The Ethical Spectacle

Hate is in the Air

Three interesting things happened in one week recently. First, Mr. Gingrich casually remarked that Congress would undo the President's policy on homosexuals in the military--returning us to days of open discrimination and persecution. Then, Senator D'Amato from New York did an imitation of Judge Lance Ito (of Simpson case fame) on the radio, speaking in a movie-villain Japanese accent. Then, Republican majority leader Joseph Bruno in the New York State Senate referred to "blacks and Hispanics" as "the people that got their hands out. They are the ones fighting for welfare."

A month later, California Republican Randy Cunningham made comments about "homos" in the military, and Republican campaign advisor Ed Rollins embarrassed the Dole campaign with a reference to Jews as "Hymies". (Rollins has become a notorious motormouth-- he is the same one who confounded Christine Whitman's New Jersey gubernatorial campaign last year by claiming to have bought off the black vote.)

Earlier this year, I wrote about House majority leader Dick Armey's reference to his colleague Barney Frank as "Barney Fag". What is going on here? It's simple--these Republicans are intoxicated with the wine of victory; their inner beings are revealed in the general giddiness, and hate is in the air.

John Stuart Mill, in his essay On Liberty, spoke ambivalently about public opinion. On the one hand, he said, we all live as slaves to it, and the majority of us live lives of mediocrity out of obedience to it. On the other hand, he saw the glare of public opinion as the only antidote to self-regarding actions, in which the law should absolutely not intervene.

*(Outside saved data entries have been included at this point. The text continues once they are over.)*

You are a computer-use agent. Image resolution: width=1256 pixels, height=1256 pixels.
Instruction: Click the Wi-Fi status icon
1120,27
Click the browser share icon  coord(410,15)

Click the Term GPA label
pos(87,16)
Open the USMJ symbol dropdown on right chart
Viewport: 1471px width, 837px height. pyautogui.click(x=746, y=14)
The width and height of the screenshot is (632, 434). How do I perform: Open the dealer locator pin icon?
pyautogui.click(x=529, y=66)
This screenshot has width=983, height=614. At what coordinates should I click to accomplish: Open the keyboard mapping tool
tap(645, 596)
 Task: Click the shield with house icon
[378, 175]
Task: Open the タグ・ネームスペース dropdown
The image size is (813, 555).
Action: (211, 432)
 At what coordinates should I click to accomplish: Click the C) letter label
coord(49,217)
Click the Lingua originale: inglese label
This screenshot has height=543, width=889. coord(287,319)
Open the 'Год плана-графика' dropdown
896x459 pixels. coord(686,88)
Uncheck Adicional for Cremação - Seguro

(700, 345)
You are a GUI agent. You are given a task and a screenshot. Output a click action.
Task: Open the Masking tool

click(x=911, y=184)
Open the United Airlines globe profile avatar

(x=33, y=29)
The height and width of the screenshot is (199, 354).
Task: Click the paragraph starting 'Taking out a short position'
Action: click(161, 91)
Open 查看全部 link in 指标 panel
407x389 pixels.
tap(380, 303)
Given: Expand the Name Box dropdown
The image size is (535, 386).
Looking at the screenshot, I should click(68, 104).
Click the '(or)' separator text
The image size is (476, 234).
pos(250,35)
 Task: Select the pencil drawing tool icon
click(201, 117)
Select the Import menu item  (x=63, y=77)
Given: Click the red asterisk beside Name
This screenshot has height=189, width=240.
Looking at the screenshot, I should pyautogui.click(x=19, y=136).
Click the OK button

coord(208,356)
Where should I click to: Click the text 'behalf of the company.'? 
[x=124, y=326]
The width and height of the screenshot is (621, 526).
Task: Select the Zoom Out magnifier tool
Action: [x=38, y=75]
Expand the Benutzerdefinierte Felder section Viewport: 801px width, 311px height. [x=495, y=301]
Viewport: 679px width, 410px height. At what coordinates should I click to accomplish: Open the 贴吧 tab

In this country, the First Amendment goes some distance towards enforcing Mill's view of the world. Speech, unless it is "other-regarding" in the strict sense of causing physical harm, such as incitement to riot, or is prosecutable obscenity, is protected. Yet, because of the social evolution and strong influence of public opinion, we have not really needed other types of speech-related laws. No law is necessary. today, to prevent Hollywood from making a movie calling for violence against black people; it wouldn't be socially acceptable.

We were all raised to believe in the idea of progress, that whatever good we have today we will have more of, not less, tomorrow. If we are humane and sensitive today, we will be more so tomorrow. It is a shock when the standards of political discourse get rolled back, when first the impolite and disrespectful, then the racist, and finally the murderous become the order of the day. This is what is happening to us now--and the people who are revealing their real nature to us with this kind of speech are missing two important things. Substantively, they are missing compassion or even common sense. Procedurally, they are unaware that they must take responsibility for their words, that they--and their children-- will have to live in the world they are helping to create with their hateful words.

I wrote the first draft of this piece before the Oklahoma bombing and the resulting furor about right-wing hate speech. I will deal with that topic--radio commentators, the NRA and Congressional proponents of "jack booted" rhetoric--separately when I get my thoughts sorted out.